Design – Bid – Build with a General Contractor

Often referred to as ‘traditional’ delivery, the design-bid-build with a General Contractor (DBB with GC) remains quite commonplace.  In this approach, an owner will initially hire a design firm (typically an Architect for a commercial building project).  The designer will fully develop the design documents, through the completion of the Construction Documents phase (100% complete), and then the Owner will release the documents for the bid for a single organization (the General Contractor) to perform all scopes of work in the project.  The potential general contractors will provide a bid to the owner.  Typically, the owner will then select the lowest bidder, although they may use a different award method (see later in the chapter).  The owner will then enter into a contract with the General Contractor to construct the building.  A diagram showing the organizational structure for DBB with GC is shown in Figure 4-1.  This figure shows solid lines for contracts.  It includes a dashed line between the design and general contractor to illustrate an influence that the Designer has on the GC based upon the owner’s contracts.  For example, the architect will typically review the GC’s payment requisition prior to payment.  The architect will also typically review the completed work of the GC to ensure that it meets the defined quality in the contract.  If it does not, the architect will develop a deficiency list (frequently referred to as a punchiest) that will need to be addressed prior to acceptance of the GC’s work by the owner.  It is critical to understand that the architect will have influence over the GC, but the Architect will not hold any contract with the GC.  This becomes very important if there is a claim on the project since claims will typically only follow contract relationships.

Figure 4-1: Design – Bid – Build with General Contractor (Organizational Structure)

The DBB with General Contractor (GC) approach is a common method for public procurement.  It has been viewed by many in the public sector as an approach to provide fair competition for entities who bid the project, and a clear selection criterion (low bid) when delivered with a competitive bid award method.  There are also many other entities that use this approach. 

Some benefits of DBB with GC are:

  • The GC knows the full scope of the project, as defined in the construction documents, prior to providing a bid for the work;
  • The Owner can select a design firm independent of their ability to construct a project;
  • The Owner has clear criteria to select the constructor (low bid) since the Design-Bid-Build approach almost always aligns with a low bid selection process.  The bidders may need to prequalify to bid on the project.
  • The Owner may get a lower price if the scope is well defined and there is strong competition for bidding on the project.

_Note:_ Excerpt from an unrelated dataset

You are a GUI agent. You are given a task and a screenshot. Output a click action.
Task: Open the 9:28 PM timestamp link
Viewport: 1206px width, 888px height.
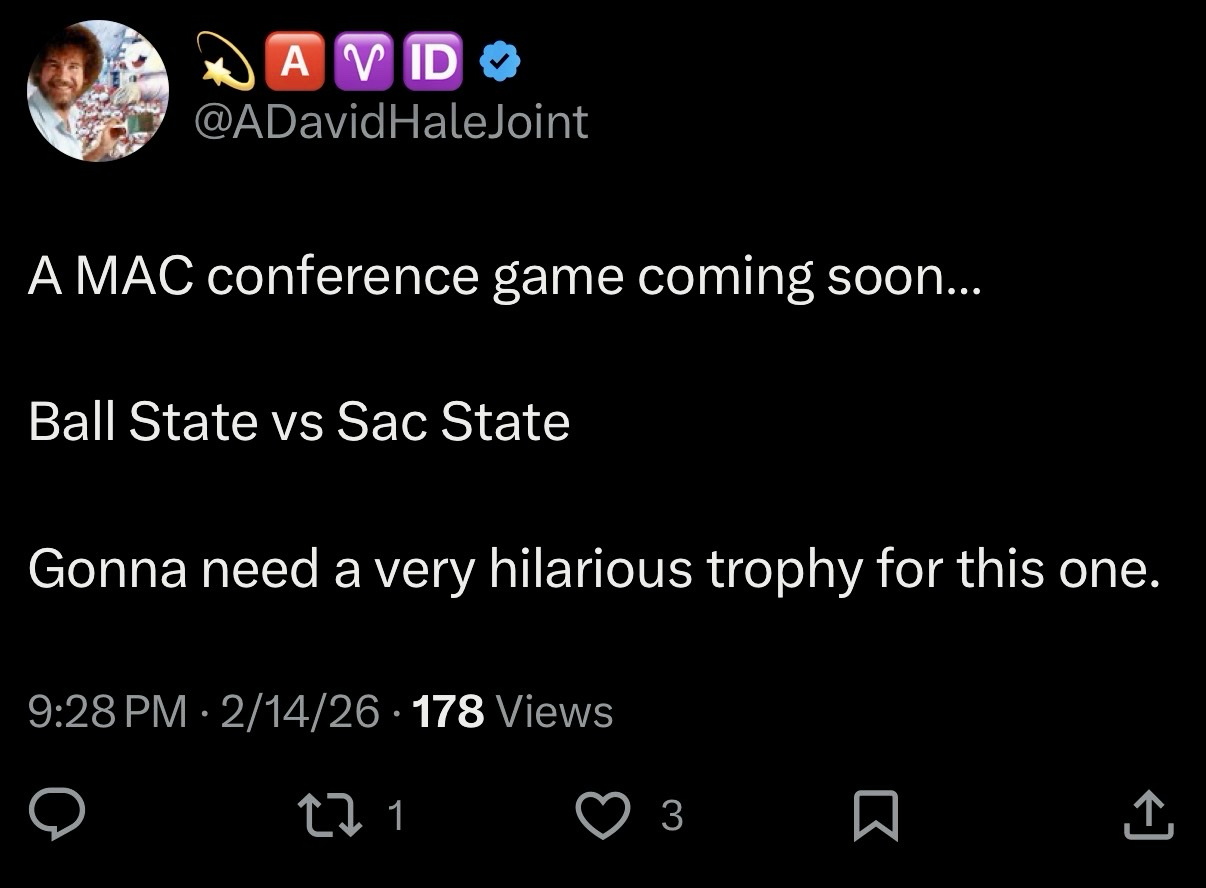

But there are some significant challenges with this approach.  These include:

  • There is no opportunity for a contractor to provide input into the design process, which can limit the potential for gaining early cost estimates, constructability feedback, and feedback to improve opportunities for modularization or prefabrication.
  • It is not always clear that the low bidder will yield the lowest final cost since there tend to be higher rates of change orders given this approach. 
  • This is a slow delivery approach since the design must be 100% complete prior to putting the documents out to bid.

Design – Bid – Build with Multiple Prime Contractors

One variation of Design-Bid-Build is for the owner to separate the scope of work into multiple trade or scope packages, and then independently bid each package.  This yields a similar structure to DBB with GC, but instead of a single GC, there are multiple trade contractors.  This approach carries many of the same advantages and disadvantages as the DBB with GC.  One envisioned additional advantage of this approach is that the Owner will not pay overhead costs for a GC to manage the other prime trade contractors.  But, one additional disadvantage is that the Owner will now take on additional responsibility in the management of the various prime contracts.  This will require additional coordination and administrative effort for the Owner.  For less experienced owners, this additional burden can be quite challenging. 

Note that this delivery approach is sometimes required by public procurement regulations in a small number of public owners.  One public owner that sometimes requires DBB with Multiple Prime is the Commonwealth of Pennsylvania.  For this reason, there are a number of schools and other public projects funded by the Commonwealth of Pennsylvania that must be delivered with this approach.

Figure 4-2: Design – Bid – Build with Multiple Prime Constructors (Organizational Structure)

Construction Management Agent with General Contractor

The Design-Bid-Build delivery approach requires significant interactions by the owner of the project during the delivery process.  In order to assist with the tasks that need to be completed by an owner, and provide significant expertise to effectively deliver a project, some owners will deliver a project with a Construction Management Agency.  This CM Agent will be a paid entity that helps an owner perform their required activities in the delivery process, including the oversight of procurement of entities throughout the project, administering of contracts, planning and coordinating construction activities, approving payment requisitions, overseeing overall project safety and quality, providing constructability input into the design, along with many other tasks.  This CM Agent arrangement is particularly valuable for complex projects, or for projects that have an owner who may not have the resources or expertise to effectively manage the project.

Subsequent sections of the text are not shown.